Retirement can mean many things, but it’s not often thought of as an entrepreneurial “second act.” But, in fact, as New York Times reporter Elizabeth Olson wrote in a perceptive piece from the newspaper’s special retirement section–headlined TURNING HOBBIES INTO PROFITS, WITH A LITTLE HELP—“increasing numbers of people of retirement age or nearing it are remaking a hobby, interest or passion into a money-producing enterprise.” Excerpts from that article:
“Many [older entrepreneurs] don’t have all the business tools they need. So they are tapping into a new joint effort by AARP and the Small Business Administration to help people 50 and older learn about business plans, advertising and marketing, and social media.
“The two groups held an ‘encore entrepreneur’ mentoring day last October and followed up with four weeks of outreach last month, offering 100 events around the country to link fledgling business owners with mentors and other resources.
“Research showing an uptick in such entrepreneurs prompted AARP to get involved so its members ‘can pursue entrepreneurship as a means to generate income, boost financial security and assist others in meeting needs’, said Jean C. Setzfand, AARP’s vice president for financial security.
“A recent AARP survey, she said, found that nearly one-quarter of those self-employed, which comprise a large share of small businesses, are 60 years old and older.
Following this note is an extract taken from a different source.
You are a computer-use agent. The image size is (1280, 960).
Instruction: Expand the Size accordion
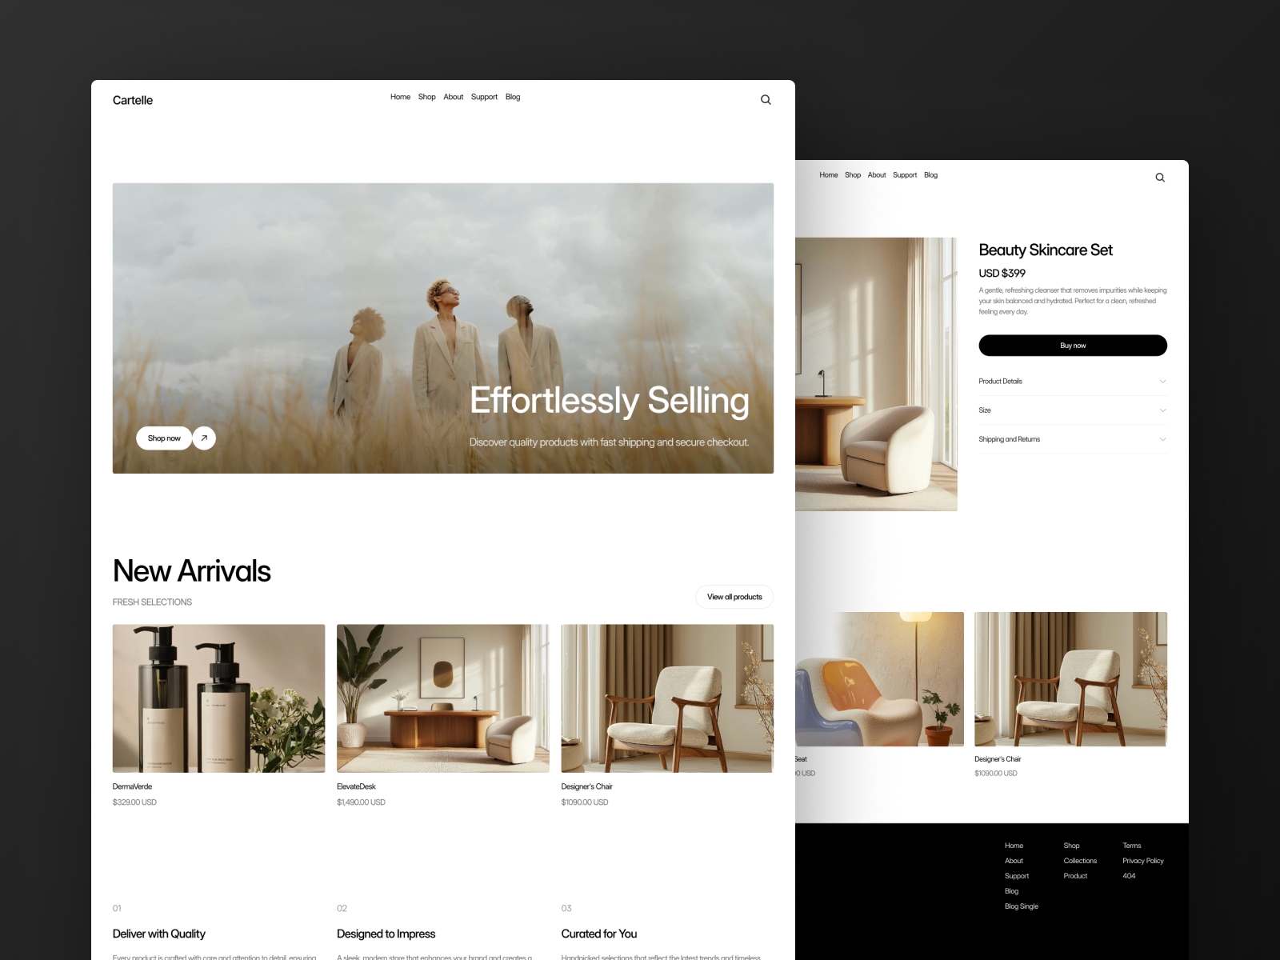1072,410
Another AARP survey found that 10 percent of wage earners planned to start a business after they retired.
“The Ewing Marion Kauffman Foundation has found retirement-age people starting businesses at the fastest clip of any age group. Its Index of Entrepreneurial Activity, released in April, found that the share of businesses started by entrepreneurs from the ages of 55 to 64 was 23 percent last year, up from 14 percent in 1996 and higher than the 20- to 34-year-old age group.
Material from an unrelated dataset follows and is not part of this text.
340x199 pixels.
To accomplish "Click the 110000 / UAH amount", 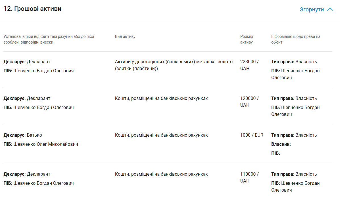I will pyautogui.click(x=249, y=177).
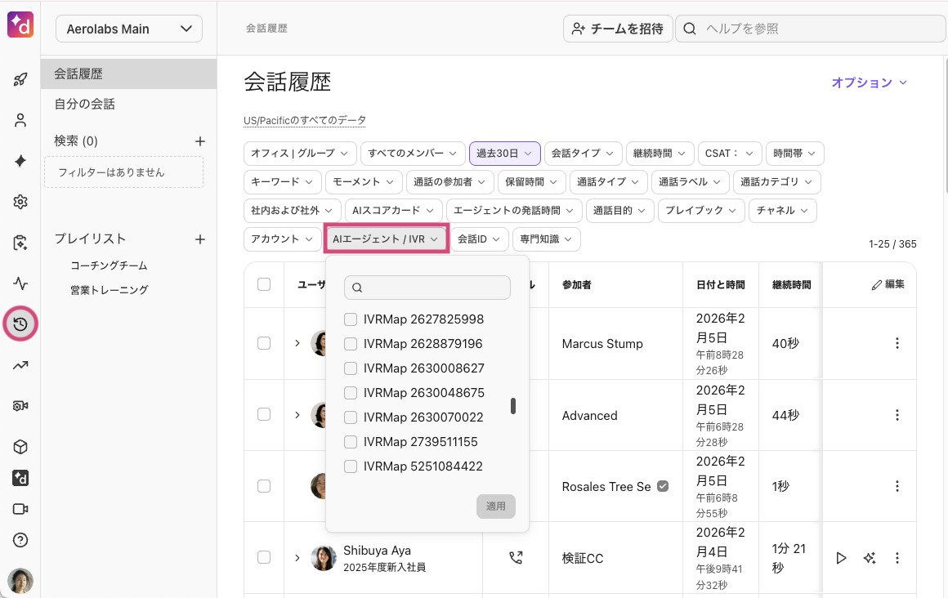
Task: Trigger AI sparkle action on Shibuya Aya's call
Action: [869, 558]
“The question of whether to invest savings typically comes up during mentoring sessions that are either live or online, said Ms. Setzfand, and ‘we always tell people that it is not a good idea to dip into retirement funds to fund any venture. We recommend setting aside a separate fund’.
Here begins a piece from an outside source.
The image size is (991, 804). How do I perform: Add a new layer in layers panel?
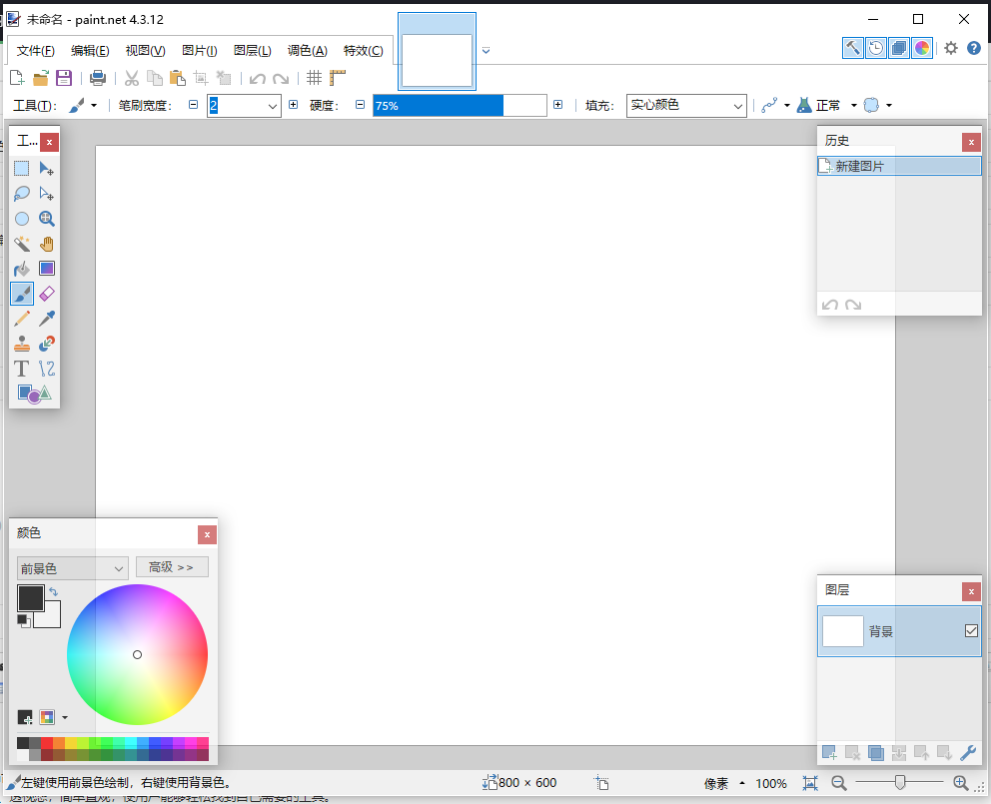pyautogui.click(x=829, y=753)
“Another stumbling block for retiree-entrepreneurs is the work-at-home swindle, she noted.
To avoid such pitfalls, retired people, who are often starting their own venture after stepping away from a structured workplace, can pair up with experienced business people at the events for older entrepreneurs, said Michael Chodos, associate administrator for entrepreneurial development at the Small Business Administration. ‘Predators are circling around because that is where the deep pockets are’, Ms. Setzfand said.
“The AARP’s Fraud Fighter Call Center is receiving a rising number of complaint calls about self-employment frauds. The center fielded 150 such complaints from February to April, which was ‘more than twice as many as we had at this time last year’, said a center spokeswoman, Jean Mathisen.”